6 months ago, I noted that the NHLBI had prematurely brought a halt to the AIM-HIGH study which sought to demonstrate the benefit of high dose extended-release niacin in addition to intensive lipid lowering w/high dose simvastatin +/- ezetimibe. Unfortunately, the study did not turn out as expected, such that, despite a statistically significant increase in HDL, there was no decrease in cardiac events. However, we were all left to speculate since the only available information at that time was from a press release.
Well, just 2 days ago, the results of AIM-HIGH were release early online by the NEJM. In this randomized, double-blind, placebo-controlled trial, the participants were given either 2,000mg/d of extended release niacin, eg Niaspan, or a matching placebo, in addition to high dose simvastatin 40-80mg/d +/- ezetimibe 10mg/d to achieve an LDL <80mg/dL in patients w/known coronary artery disease.
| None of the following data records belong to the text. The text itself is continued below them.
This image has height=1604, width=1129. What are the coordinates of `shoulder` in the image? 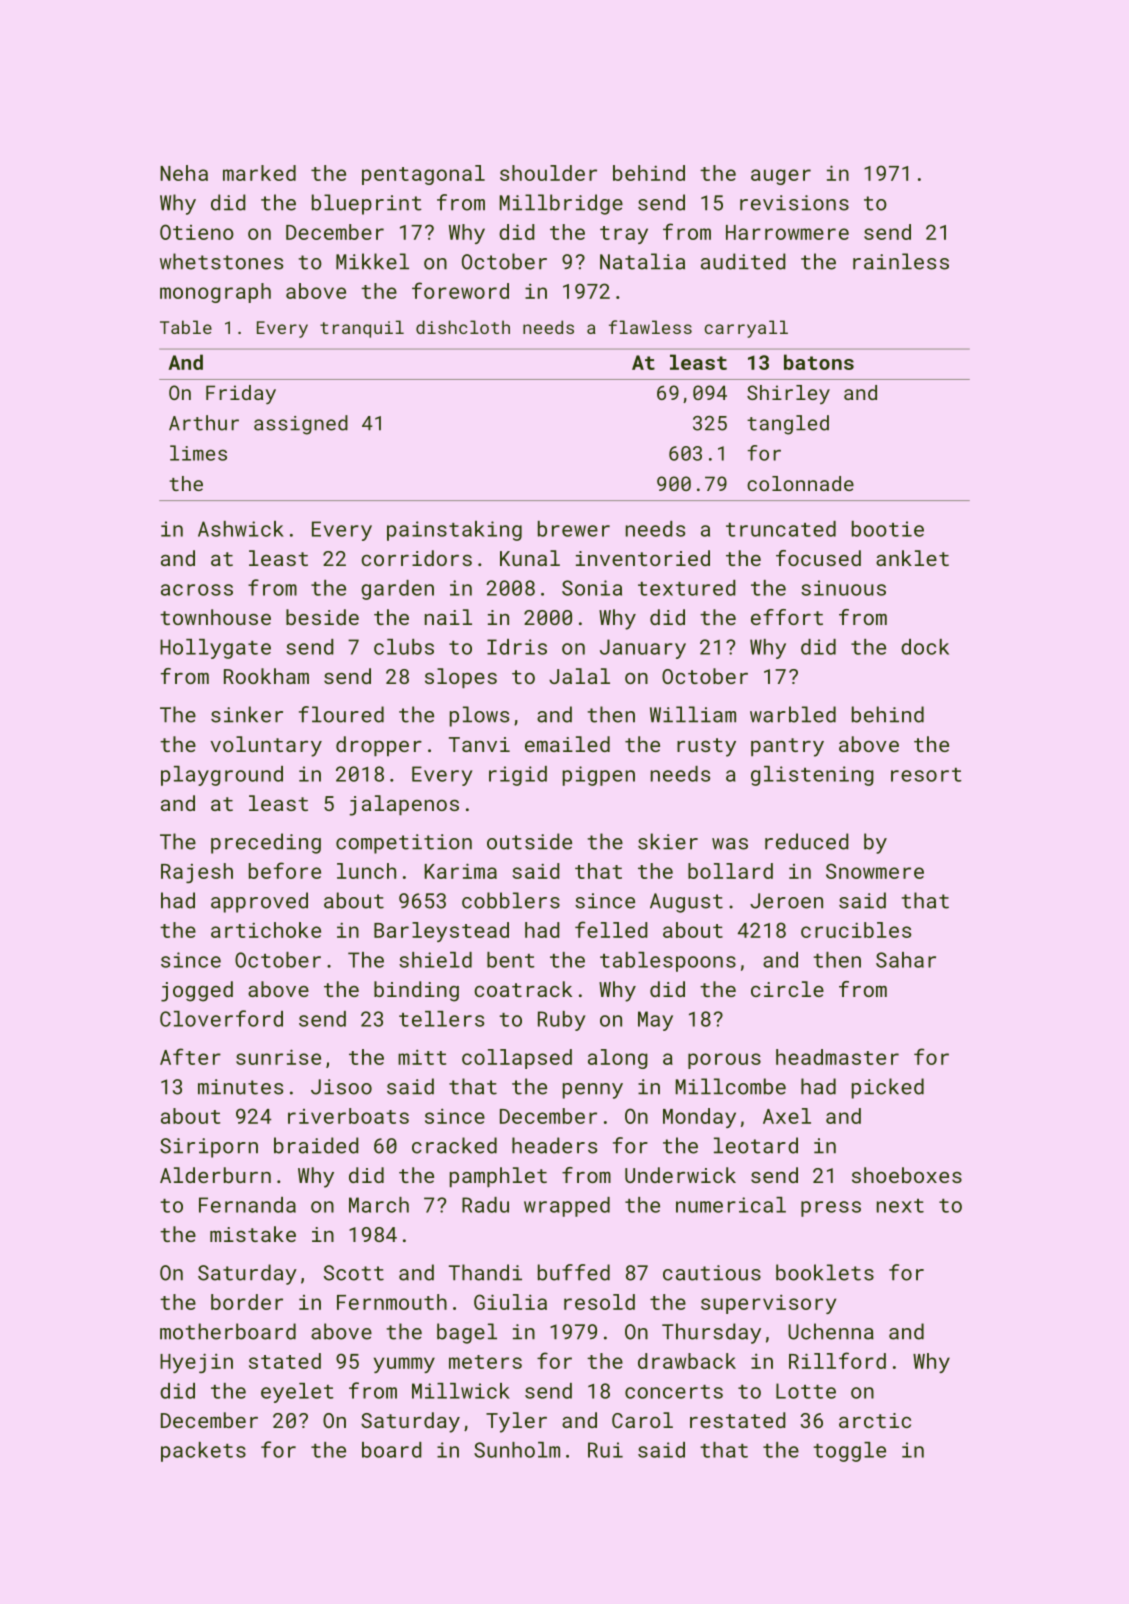 It's located at (548, 173).
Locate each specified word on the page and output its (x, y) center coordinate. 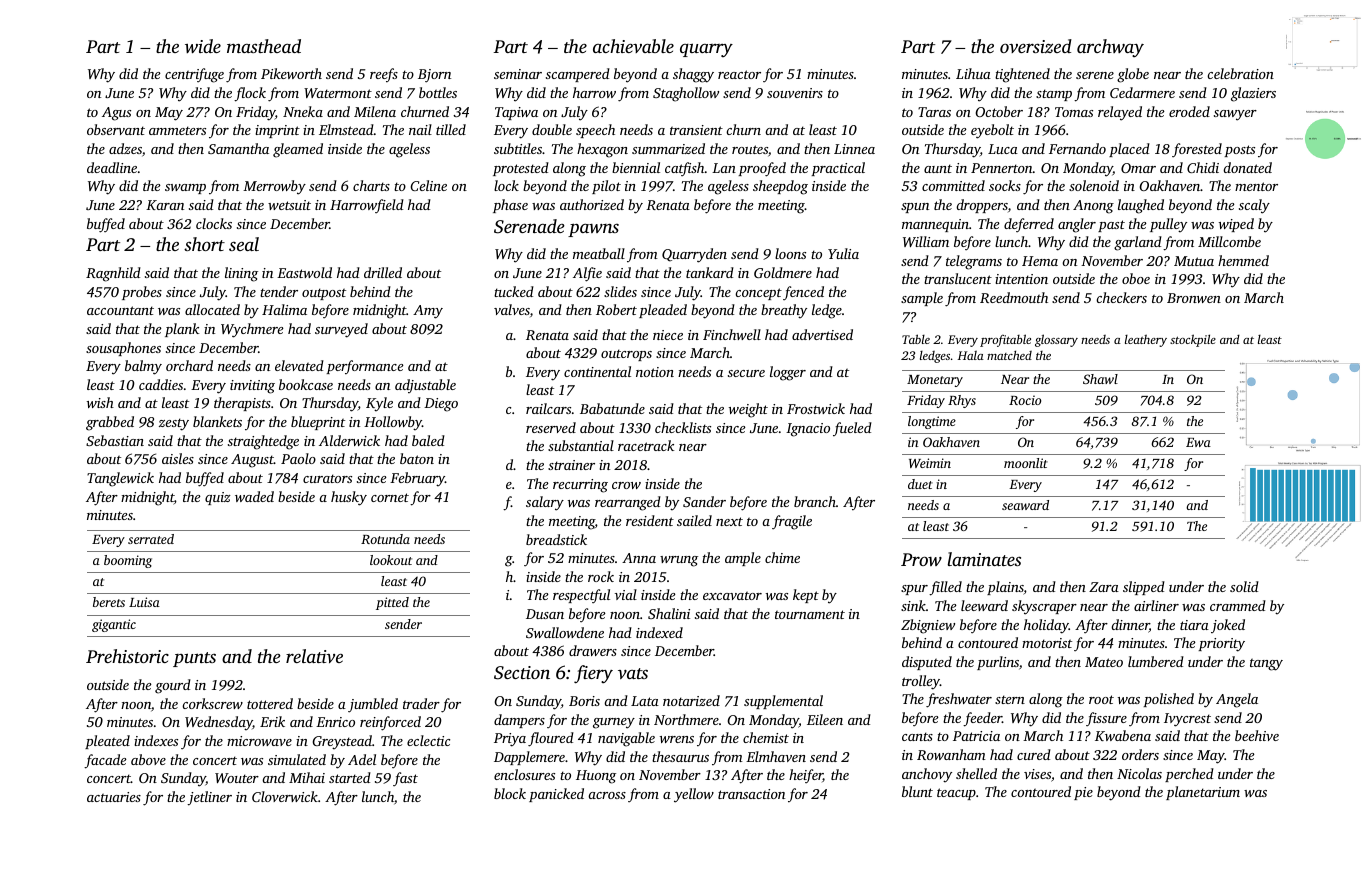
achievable (633, 46)
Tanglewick (120, 479)
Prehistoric (127, 656)
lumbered (1156, 661)
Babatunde (612, 408)
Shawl (1100, 379)
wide (203, 46)
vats (633, 673)
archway (1110, 48)
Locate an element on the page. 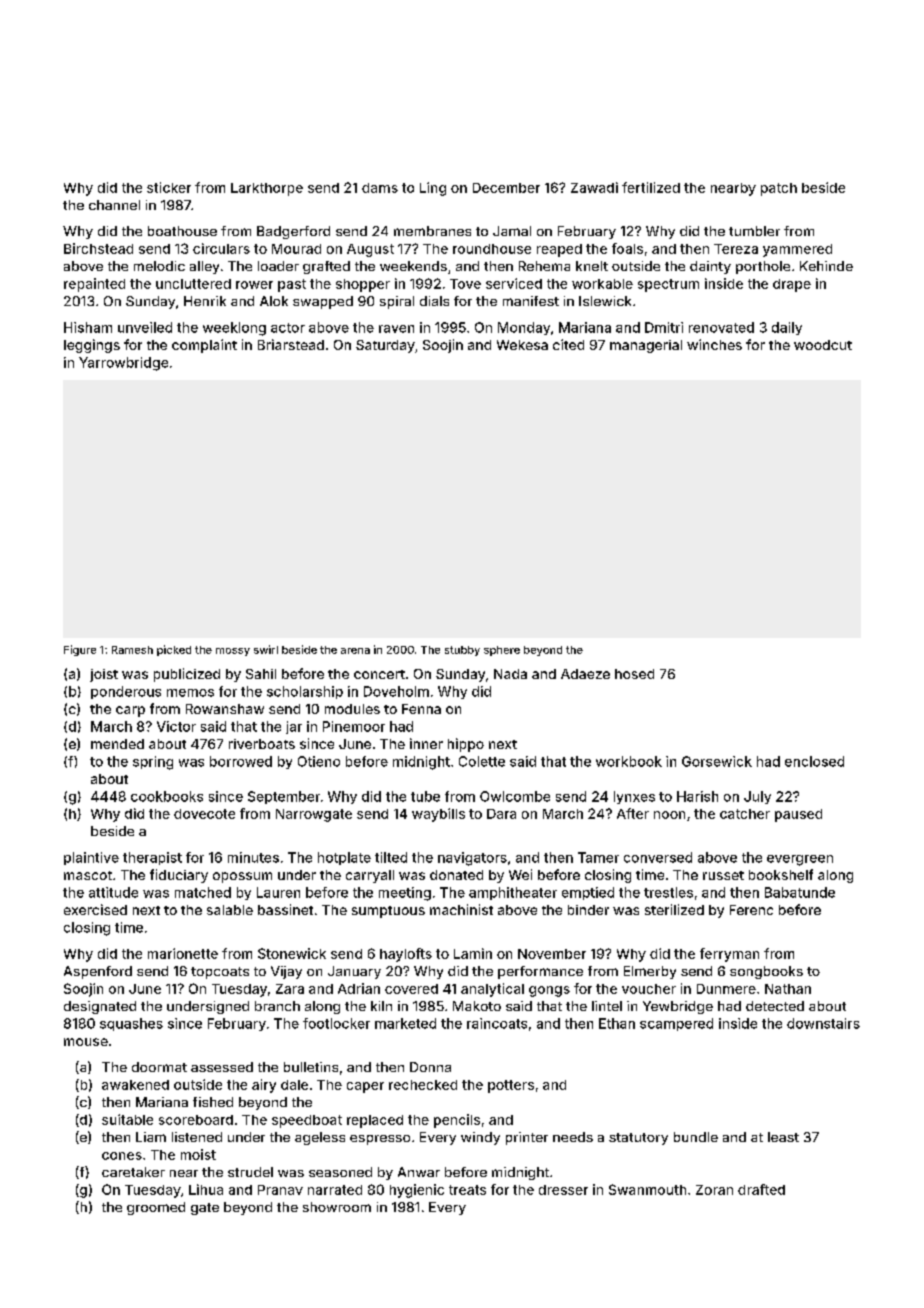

After 3 years, there was no difference in cardiac event rates despite niacin increasing HDL from 35mg/dL up to 42mg/dL, dropping TG from 164mg/dL down to 122mg/dL and LDL from 74mg/dL down to 62mg/dL.
So is this the end for extended-release niacin? The editorialist would argue differently. Certainly, there is no evidence to support the use of niacin in someone w/known heart disease. But perhaps niacin might provide benefit in statin-intolerant patients? And let's not forget that we're still waiting on the larger HPS2-THRIVE study due out in 2013. However, I would argue for two other alternative theories.
First, perhaps we didn't raise HDL adequately. Sure, 42mg/dL is into the "normal" reference range (40-60mg/dL) but it only cleared the lower limit of normal by 2mg/dL. Observationally, it's not until patients have HDL >60mg/dL that we notice a decrease in group event rates. But as I mentioned yesterday, this is akin to tutoring someone from an F grade (35mg/dL) to D- grade (42mg/dL) but not bothering to push into the A range (>60mg/dL).
Second, while I agree that niacin no longer has a role in secondary prevention, that says nothing of a possible role in primary prevention. Which brings to mind the American Academy of Pediatrics' recent recommendation to screen for dyslipidemia in children as young as 9-11yo. Controversial? Sure! But the idea is not so much to start our kids on a lifetime of statins but rather to look at heart disease as a lifelong condition that requires decades to manifest and thus could conceivably be delayed/improved if lifestyle changes were given adequate time to take effect. Something to consider while we wait for HPS2-THRIVE.